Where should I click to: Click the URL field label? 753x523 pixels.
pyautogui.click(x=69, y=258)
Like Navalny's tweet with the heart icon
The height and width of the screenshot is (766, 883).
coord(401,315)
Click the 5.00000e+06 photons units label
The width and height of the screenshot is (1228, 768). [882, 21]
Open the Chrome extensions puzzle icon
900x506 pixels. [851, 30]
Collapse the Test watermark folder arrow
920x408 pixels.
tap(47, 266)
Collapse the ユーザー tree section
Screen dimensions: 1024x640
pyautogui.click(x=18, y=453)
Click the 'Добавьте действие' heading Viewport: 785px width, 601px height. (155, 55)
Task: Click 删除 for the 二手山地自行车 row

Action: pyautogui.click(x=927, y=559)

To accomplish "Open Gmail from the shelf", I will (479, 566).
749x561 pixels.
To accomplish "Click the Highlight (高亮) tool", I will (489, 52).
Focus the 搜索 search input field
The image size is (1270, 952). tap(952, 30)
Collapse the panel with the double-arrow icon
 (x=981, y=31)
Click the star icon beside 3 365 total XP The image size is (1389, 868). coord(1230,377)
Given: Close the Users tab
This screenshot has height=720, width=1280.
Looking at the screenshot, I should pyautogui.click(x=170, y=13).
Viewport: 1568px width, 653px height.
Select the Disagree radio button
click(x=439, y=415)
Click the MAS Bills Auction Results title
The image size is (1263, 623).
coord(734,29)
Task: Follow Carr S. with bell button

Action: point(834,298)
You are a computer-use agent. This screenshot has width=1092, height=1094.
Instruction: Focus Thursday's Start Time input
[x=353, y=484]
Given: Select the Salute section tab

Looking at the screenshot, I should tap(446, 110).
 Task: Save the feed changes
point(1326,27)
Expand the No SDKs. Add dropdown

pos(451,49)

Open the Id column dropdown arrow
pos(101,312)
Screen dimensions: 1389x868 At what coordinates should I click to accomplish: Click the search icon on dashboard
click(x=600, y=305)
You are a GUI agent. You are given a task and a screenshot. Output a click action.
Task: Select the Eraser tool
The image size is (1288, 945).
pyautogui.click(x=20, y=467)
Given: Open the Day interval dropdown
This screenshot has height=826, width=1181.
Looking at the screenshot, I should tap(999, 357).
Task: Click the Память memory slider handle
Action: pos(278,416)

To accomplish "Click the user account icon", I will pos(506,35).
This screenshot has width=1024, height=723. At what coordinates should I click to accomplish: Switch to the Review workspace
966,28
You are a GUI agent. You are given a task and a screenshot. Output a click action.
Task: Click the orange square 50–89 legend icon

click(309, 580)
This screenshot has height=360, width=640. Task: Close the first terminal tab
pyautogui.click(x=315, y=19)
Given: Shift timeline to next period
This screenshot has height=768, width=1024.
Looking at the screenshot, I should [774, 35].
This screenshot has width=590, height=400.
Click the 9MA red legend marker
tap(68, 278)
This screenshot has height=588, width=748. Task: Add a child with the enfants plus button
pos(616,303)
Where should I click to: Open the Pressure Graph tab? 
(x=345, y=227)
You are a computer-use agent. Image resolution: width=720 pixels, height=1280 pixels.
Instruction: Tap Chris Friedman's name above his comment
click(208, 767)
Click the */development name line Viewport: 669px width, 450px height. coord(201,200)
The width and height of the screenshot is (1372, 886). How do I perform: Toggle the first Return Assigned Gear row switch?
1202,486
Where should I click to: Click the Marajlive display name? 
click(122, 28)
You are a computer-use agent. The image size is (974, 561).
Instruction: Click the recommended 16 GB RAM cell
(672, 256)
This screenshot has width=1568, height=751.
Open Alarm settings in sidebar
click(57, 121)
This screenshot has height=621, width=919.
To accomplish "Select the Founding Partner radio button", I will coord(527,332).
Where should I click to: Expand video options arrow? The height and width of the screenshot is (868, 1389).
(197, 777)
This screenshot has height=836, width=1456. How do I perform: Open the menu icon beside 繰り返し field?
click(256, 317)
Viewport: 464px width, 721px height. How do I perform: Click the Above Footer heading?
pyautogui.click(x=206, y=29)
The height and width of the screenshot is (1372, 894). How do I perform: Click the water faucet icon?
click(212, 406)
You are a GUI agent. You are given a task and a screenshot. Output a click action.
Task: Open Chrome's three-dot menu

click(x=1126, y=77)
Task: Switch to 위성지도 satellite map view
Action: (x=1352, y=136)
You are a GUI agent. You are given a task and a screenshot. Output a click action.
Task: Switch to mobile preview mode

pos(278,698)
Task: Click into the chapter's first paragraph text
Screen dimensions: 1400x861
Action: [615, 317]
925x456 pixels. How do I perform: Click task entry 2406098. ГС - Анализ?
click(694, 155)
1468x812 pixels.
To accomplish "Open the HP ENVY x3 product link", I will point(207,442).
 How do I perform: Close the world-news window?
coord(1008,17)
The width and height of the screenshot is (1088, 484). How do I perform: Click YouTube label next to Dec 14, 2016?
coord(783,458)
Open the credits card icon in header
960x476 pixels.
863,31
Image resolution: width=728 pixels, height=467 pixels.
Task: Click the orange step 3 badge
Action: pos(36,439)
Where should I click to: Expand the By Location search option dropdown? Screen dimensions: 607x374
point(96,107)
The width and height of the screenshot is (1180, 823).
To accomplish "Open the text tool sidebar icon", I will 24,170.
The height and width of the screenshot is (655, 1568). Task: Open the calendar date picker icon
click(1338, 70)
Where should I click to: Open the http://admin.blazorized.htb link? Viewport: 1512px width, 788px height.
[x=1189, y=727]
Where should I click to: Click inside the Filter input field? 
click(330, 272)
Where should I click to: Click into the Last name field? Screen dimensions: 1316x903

____

--- Work order ---
Pull out every line in the material above where "computer" occurs.

--- Result for this task ---
You are a computer-use agent. This screenshot has width=1092, height=1094.
You are a computer-use agent. Image resolution: width=720 pixels, height=1280 pixels.
You are a computer-use agent. The image size is (974, 561).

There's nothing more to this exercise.